• Circulation research · May 2007

    Association of ATP1A1 and dear single-nucleotide polymorphism haplotypes with essential hypertension: sex-specific and haplotype-specific effects.

    • Nicola Glorioso, Victoria L M Herrera, Pia Bagamasbad, Fabiana Filigheddu, Chiara Troffa, Giuseppe Argiolas, Emanuela Bulla, Julius L Decano, and Nelson Ruiz-Opazo.
    • Hypertension and Cardiovascular Prevention Center, ASL n. 1-Universita di Sassari, Sassari, Sardinia, Italy.
    • Circ. Res. 2007 May 25; 100 (10): 1522-9.

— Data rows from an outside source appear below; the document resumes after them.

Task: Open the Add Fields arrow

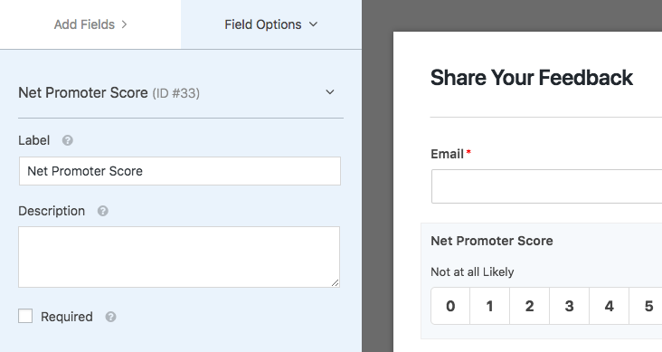Action: [x=124, y=24]
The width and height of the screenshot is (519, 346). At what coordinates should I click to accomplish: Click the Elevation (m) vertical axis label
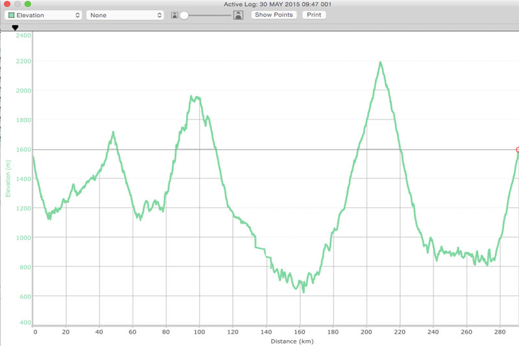click(x=8, y=178)
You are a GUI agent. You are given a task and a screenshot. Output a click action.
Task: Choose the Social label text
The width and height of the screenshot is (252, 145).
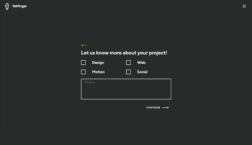(142, 72)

    AbstractEssential hypertension remains a major risk factor for cardiovascular and cerebrovascular diseases. As a complex multifactorial disease, elucidation of susceptibility loci remains elusive. ATP1A1 and Dear are candidate genes for 2 closely linked rat chromosome-2 blood pressure quantitative trait loci. Because corresponding human syntenic regions are on different chromosomes, investigation of ATP1A1 (chromosome [chr]-1p21) and Dear (chr-4q31.3) facilitates genetic analyses of each blood pressure quantitative trait locus in human hypertension. Here we report the association of human ATP1A1 (P<0.000005) and Dear (P<0.03) with hypertension in a relatively isolated, case/control hypertension cohort from northern Sardinia by single-nucleotide polymorphism haplotype analysis. Sex-specific haplotype analyses detected stronger association of both loci with hypertension in males than in females. Haplotype trend-regression analyses support ATP1A1 and Dear as independent susceptibility loci and reveal haplotype-specific association with hypertension and normotension, thus delineating haplotype-specific subsets of hypertension. Although investigation in other cohorts needs to be performed to determine genetic effects in other populations, haplotype subtyping already allows systematic stratification of susceptibility and, hence, clinical heterogeneity, a prerequisite for unraveling the polygenic etiology and polygene-environment interactions in essential hypertension. As hypertension susceptibility genes, coexpression of ATP1A1 and Dear in both renal tubular cells and vascular endothelium suggest a cellular pathogenic scaffold for polygenic mechanisms of hypertension, as well as the hypothesis that ATP1A1 and/or Dear could contribute to the known renal and vascular endothelial dysfunction associated with essential (polygenic) hypertension.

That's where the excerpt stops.